§ Dataset extract
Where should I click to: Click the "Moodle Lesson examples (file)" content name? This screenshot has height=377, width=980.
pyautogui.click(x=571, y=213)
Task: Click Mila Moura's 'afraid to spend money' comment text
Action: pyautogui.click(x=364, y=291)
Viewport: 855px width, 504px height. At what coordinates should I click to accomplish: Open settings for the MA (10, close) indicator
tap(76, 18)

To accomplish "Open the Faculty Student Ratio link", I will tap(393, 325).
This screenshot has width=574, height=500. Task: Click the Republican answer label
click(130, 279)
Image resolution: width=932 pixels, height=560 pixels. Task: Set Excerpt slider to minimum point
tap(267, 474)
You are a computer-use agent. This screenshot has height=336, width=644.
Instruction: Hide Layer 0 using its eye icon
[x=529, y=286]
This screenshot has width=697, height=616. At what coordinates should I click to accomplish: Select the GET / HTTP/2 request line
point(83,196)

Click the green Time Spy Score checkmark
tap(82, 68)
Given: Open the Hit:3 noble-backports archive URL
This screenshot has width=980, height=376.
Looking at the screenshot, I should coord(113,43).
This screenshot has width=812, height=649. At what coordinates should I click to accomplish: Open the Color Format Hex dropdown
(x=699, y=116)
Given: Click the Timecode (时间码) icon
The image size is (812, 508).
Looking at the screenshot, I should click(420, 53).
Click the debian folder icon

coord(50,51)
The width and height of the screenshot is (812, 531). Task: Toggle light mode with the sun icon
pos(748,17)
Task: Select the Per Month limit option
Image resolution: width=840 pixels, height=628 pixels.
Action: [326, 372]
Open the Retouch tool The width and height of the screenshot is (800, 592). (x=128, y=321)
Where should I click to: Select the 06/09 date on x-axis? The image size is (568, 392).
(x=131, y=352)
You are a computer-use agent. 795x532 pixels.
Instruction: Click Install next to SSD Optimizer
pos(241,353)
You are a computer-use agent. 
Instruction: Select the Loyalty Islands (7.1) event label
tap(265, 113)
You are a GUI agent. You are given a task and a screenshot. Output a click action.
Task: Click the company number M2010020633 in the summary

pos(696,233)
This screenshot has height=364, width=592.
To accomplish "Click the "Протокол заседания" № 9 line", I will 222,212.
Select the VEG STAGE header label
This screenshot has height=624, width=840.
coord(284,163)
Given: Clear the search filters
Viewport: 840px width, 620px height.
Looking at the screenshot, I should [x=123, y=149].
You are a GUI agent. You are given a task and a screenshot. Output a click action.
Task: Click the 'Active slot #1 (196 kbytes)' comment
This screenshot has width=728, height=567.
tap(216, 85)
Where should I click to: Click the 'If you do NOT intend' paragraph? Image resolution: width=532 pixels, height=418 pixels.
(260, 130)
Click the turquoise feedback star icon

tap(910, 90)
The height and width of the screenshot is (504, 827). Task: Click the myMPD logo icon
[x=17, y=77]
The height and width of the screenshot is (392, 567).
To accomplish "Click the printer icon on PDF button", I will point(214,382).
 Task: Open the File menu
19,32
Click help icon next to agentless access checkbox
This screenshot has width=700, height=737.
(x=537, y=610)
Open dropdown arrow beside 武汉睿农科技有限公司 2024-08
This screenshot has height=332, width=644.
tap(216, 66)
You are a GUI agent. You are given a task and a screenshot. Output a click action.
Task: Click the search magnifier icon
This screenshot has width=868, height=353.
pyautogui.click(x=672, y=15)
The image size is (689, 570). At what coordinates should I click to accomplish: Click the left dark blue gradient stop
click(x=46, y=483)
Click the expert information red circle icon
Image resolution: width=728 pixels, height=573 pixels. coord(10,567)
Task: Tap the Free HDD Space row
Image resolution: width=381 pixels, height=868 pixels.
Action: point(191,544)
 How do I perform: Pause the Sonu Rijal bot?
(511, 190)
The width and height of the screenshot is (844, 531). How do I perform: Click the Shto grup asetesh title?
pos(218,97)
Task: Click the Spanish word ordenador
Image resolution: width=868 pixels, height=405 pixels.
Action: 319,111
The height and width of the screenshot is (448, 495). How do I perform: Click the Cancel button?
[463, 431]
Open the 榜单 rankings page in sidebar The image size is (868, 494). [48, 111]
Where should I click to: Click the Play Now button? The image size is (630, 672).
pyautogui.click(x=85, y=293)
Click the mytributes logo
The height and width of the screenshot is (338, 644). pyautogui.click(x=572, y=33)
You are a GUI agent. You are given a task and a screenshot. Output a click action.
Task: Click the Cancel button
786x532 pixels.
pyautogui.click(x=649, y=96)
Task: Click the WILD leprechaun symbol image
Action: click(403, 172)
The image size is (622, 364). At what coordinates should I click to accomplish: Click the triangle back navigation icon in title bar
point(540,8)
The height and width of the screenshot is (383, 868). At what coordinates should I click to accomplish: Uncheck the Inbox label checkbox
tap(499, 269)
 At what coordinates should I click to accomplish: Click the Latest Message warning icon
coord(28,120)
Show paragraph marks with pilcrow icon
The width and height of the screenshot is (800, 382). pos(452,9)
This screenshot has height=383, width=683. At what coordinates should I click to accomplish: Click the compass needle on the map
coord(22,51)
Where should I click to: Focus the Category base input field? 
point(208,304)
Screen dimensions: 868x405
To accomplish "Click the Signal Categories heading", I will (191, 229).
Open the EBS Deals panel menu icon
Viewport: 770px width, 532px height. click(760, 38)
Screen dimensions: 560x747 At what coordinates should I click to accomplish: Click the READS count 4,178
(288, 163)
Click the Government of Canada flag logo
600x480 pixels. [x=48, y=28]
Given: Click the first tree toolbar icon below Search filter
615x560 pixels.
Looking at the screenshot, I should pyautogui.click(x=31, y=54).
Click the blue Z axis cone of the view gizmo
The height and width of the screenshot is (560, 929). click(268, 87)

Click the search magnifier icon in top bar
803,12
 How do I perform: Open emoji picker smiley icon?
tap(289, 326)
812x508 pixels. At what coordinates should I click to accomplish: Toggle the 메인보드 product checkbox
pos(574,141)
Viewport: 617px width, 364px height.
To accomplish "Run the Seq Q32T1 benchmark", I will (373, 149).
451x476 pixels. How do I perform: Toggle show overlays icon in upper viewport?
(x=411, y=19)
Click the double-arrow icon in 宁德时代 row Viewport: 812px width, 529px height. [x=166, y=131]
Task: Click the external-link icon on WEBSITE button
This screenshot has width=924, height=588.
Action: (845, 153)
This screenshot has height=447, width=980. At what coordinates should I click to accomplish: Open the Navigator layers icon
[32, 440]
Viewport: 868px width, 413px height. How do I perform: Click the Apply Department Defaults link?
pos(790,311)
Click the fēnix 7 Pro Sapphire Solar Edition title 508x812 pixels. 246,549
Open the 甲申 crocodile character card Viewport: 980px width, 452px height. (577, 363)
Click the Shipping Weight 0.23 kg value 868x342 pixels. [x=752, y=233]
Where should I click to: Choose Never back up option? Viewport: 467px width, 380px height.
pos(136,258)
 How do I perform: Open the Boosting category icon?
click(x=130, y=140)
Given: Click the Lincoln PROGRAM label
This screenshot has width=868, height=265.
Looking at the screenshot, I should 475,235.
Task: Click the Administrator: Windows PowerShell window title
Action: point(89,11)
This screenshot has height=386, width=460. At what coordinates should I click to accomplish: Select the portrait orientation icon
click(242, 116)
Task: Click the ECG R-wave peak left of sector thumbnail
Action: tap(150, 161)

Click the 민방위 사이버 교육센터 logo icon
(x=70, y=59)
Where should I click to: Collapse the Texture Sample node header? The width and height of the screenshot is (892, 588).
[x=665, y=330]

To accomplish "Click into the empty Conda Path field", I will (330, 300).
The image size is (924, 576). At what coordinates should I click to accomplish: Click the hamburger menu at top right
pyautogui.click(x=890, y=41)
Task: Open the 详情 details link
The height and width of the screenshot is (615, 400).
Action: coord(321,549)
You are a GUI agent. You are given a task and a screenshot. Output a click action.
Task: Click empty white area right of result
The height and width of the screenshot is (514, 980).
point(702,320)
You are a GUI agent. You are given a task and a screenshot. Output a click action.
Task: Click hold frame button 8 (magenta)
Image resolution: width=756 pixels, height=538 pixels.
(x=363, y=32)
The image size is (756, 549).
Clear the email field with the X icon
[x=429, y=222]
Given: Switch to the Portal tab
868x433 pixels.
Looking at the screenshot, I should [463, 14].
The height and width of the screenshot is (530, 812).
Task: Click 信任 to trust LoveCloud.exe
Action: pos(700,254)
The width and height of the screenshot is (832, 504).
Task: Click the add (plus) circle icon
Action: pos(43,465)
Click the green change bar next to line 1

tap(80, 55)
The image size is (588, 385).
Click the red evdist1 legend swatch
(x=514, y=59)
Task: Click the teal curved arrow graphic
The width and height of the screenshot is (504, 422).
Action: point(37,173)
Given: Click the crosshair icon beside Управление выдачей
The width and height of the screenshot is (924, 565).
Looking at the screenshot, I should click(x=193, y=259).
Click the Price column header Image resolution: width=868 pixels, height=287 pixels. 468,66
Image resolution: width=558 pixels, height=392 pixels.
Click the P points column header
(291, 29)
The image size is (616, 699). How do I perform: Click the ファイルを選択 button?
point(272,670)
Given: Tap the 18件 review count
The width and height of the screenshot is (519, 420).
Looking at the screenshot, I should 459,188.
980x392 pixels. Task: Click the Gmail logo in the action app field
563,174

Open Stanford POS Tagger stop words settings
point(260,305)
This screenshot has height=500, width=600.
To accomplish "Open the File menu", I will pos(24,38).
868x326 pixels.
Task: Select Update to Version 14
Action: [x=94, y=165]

§ Try it
In the listing above, find each line with the word "computer" and copy it out.

§ Solution
You are a computer-use agent. This screenshot has height=336, width=644.
You are a computer-use agent. 795x532 pixels.
You are a computer-use agent. 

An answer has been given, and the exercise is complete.